Thailand: Open letter on lawsuits brought by Thammakaset Company against human rights defenders

Civic Space 3 min read
ARTICLE 19

Eighty-eight international, regional, and local organizations from around the world today issued a joint letter calling on the Royal Thai Government to oppose new spurious criminal and civil complaints brought against human rights defenders by the Thammakaset Company Limited.

Starting in 2016, the Thammakaset Co. Ltd. has filed more than 13 civil and criminal complaints against 14 former employees and individuals defending them for reporting labour rights violations to the Department of Protection and Labour Welfare (DLPW) and the National Human Rights Commission of Thailand (NHRCT), amounting to Strategic Litigation Against Public Participation (SLAPP) lawsuits.

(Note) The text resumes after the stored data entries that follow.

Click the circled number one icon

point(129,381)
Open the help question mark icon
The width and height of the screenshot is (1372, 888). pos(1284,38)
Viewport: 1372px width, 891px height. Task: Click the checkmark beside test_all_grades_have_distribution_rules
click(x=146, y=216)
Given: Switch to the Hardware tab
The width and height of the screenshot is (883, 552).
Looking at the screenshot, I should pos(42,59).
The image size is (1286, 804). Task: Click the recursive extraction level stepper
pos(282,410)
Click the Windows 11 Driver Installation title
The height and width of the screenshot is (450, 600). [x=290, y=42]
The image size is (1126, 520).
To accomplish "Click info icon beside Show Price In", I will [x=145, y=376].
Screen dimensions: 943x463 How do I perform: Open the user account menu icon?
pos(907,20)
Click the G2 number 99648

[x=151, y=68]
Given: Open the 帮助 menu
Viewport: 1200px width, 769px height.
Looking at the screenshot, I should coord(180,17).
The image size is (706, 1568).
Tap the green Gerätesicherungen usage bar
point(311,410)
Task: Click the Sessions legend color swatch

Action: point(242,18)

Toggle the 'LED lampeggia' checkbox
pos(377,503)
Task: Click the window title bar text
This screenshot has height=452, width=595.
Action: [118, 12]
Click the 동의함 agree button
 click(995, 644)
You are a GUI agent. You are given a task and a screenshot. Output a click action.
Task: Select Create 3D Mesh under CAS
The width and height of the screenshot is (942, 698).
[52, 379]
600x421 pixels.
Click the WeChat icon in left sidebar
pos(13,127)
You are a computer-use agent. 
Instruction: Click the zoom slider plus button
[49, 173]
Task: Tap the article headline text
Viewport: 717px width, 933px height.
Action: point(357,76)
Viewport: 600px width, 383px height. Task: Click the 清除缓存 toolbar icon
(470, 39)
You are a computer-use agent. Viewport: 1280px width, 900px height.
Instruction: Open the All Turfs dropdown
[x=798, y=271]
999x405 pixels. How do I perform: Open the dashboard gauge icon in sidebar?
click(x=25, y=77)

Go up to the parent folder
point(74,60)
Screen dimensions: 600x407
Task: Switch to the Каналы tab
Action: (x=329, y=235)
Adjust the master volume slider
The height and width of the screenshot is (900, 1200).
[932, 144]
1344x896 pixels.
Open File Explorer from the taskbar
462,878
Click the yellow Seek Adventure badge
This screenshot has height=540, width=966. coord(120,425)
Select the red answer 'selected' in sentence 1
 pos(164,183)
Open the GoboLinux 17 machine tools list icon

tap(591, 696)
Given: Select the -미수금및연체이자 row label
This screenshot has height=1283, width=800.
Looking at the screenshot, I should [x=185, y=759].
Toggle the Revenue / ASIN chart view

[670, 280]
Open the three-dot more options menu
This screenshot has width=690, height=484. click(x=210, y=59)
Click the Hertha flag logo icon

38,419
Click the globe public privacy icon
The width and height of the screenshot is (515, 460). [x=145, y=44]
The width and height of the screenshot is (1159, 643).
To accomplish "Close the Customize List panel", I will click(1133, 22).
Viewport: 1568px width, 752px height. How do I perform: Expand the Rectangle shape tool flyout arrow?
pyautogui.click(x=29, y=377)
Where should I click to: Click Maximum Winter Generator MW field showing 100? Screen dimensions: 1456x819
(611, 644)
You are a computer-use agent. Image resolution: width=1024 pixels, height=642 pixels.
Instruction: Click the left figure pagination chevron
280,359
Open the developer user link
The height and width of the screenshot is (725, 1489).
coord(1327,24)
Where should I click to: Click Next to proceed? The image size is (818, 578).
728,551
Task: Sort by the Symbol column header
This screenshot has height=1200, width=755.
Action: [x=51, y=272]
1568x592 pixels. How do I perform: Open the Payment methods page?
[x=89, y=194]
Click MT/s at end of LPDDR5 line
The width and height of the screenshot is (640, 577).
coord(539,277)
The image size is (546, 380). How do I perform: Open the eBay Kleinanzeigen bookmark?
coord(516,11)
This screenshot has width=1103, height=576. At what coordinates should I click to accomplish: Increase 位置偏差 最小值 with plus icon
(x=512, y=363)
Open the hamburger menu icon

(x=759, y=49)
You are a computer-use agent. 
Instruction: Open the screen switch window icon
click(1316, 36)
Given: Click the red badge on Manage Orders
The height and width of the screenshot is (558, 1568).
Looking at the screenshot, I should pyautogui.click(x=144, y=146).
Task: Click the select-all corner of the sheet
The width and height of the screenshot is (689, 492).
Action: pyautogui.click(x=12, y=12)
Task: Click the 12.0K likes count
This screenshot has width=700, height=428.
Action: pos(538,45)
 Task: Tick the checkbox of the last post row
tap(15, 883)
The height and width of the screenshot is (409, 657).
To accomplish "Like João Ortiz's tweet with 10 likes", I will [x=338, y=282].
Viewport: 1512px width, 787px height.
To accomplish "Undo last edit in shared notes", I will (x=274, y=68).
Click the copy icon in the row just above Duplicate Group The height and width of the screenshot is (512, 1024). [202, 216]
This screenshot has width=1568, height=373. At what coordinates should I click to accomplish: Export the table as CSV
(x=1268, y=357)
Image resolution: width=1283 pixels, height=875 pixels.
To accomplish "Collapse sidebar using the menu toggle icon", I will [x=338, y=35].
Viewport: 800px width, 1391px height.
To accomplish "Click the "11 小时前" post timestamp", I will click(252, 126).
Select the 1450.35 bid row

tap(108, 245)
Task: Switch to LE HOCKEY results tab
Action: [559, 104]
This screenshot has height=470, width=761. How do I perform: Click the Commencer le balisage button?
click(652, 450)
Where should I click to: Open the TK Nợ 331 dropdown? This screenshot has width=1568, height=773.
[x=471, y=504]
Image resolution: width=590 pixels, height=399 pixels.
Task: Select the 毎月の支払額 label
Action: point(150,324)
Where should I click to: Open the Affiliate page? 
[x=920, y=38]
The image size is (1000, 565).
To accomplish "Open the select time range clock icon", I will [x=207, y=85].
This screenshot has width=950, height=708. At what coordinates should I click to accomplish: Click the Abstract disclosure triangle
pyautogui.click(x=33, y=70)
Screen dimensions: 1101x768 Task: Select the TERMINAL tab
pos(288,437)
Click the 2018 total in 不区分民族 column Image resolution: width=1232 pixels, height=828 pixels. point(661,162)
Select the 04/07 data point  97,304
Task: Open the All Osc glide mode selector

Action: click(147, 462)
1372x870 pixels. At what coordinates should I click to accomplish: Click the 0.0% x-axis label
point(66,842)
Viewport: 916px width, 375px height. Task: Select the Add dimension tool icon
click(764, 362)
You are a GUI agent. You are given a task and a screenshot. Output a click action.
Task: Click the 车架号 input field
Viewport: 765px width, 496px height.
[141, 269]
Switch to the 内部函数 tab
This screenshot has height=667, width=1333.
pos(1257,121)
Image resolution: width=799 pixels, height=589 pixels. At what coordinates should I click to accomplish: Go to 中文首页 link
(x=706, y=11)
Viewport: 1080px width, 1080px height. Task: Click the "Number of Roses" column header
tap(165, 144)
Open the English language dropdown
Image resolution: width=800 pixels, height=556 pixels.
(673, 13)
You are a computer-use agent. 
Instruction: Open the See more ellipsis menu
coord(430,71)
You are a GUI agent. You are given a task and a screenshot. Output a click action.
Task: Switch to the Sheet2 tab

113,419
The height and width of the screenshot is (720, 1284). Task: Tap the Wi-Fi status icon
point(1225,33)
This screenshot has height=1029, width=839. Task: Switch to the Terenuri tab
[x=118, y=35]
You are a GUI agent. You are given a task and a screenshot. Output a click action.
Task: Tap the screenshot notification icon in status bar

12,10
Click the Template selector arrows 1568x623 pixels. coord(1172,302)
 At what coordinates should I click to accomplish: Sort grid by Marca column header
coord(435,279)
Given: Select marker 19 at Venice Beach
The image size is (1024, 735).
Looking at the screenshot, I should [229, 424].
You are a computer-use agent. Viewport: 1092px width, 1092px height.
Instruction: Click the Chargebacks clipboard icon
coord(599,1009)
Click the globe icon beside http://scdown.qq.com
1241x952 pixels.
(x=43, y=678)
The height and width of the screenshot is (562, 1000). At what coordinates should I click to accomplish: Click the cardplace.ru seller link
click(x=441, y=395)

The DLPW, the NHRCT and the Supreme Court have found evidence of these violations committed by Thammakaset in civil cases, holding the company liable to compensate the workers for violations under the Labour Protection Act. In addition, criminal defamation charges filed by Thammakaset Co. Ltd. against the 14 former employees have also been dismissed by the Sub-District Court in Thailand and numerous other criminal cases filed by the farm dismissed by police and public prosecutors.

Despite this, Thammakaset continues to file new criminal and civil  charges against its former employees and human rights defenders, with the authorities more recently moving forward with investigation and judicial proceedings against Nan Win, a former Thammakaset employee and Sutharee Wannasiri, a former human rights specialist with Fortify Rights. These proceedings should be considered a violation of domestic anti-SLAPP provisions under the recent amendment to Section 161/1 of Thailand’s Criminal Procedure Code.

In the joint letter, the Thai authorities are urged to ensure the dismissal of all lawsuits filed by the Thammakaset Co. Ltd. in violation of international standards and the domestic law with respect to SLAPP cases. It stressed that existing legislation and processes be strictly implemented, including the exercise of powers by the public prosecutor and the Office of the attorney general to screen out unwarranted complaints under Section 21 of the Public Prosecution Organ and the Public Prosecutors Act of 2010.

The coalition signing onto the letter also calls for the revision of domestic civil and criminal laws as well as prosecution processes to prevent the misuse of defamation prosecutions by businesses as a tool to undermine the rights and freedoms of those affected by their activities. Preventing the misuse of defamation legislation must also, the coalition states, be incorporated in the National Action Plan (NAP) on Business and Human Rights (BHR) of Thailand, which must be developed and implemented following meaningful consultation with civil society and affected communities.